I love superheroes. Superhero movies are my go-to entertainment at any given point in time. If I’m having a bad day, I’ll find an MCU movie to make myself feel better. There’s something about watching guys and girls with awesome powers saving the world that just makes me feel good.
Steelheart spoke to me on a fundamental fangirl level. Because Steelheart is all about superheroes. Only, with a twist:
Ten years ago, Calamity came. It was a burst in the sky that gave ordinary men and women extraordinary powers. The awed public started calling them Epics. But Epics are no friend of man. With incredible gifts came the desire to rule. And to rule man you must crush his wills.
Nobody fights the Epics…nobody but the Reckoners. A shadowy group of ordinary humans, they spend their lives studying Epics, finding their weaknesses, and then assassinating them.
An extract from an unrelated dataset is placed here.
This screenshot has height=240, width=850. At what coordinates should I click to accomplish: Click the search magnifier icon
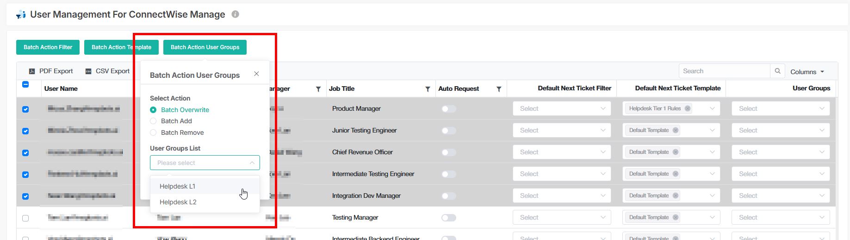click(x=777, y=71)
And David wants in. He wants Steelheart – the Epic who is said to be invincible. The Epic who killed David’s father. For years, like the Reckoners, David’s been studying, and planning – and he has something they need. Not an object, but an experience.
He’s seen Steelheart bleed. And he wants revenge.
In Steelheart, the superheroes, or the Epics, are all evil and it’s up to a small band of ordinary human beings, with no powers, to stand up to them. It’s amazing.
I think my favourite twist, apart from the whole humans-saving-humans-from-superheroes thing, was that Steelheart, the eponymous Epic, is essentially an evil Superman. He can fly, he’s invincible, and, well, just listen to this description:
Steelheart landed between them. My breath caught in my throat, and I fell utterly still.
He’d changed little in the decade since he destroyed the bank. He had the same arrogant expression, the same perfectly styled hair. That inhumanly toned and muscled body, shrouded in a black and silver cape.
What I like to think is that, with the prolific nature of superhero movies and TV shows at the moment, Sanderson thought to himself “yeah, but what if all the heroes were actually villains?”. And so we got Steelheart. I loved the premise. But, most importantly, I loved the execution of the premise.
This book reads as a cross between a comic book and an action film. The book is set in Newcago, a city where Steelheart erupted with rage and accidentally turned everything that wasn’t alive into steel (this is tackled so beautifully, by the way. Sanderson takes time out to explain how amenities in Newcago work, seeing as how everything was turned to steel. It’s incredible).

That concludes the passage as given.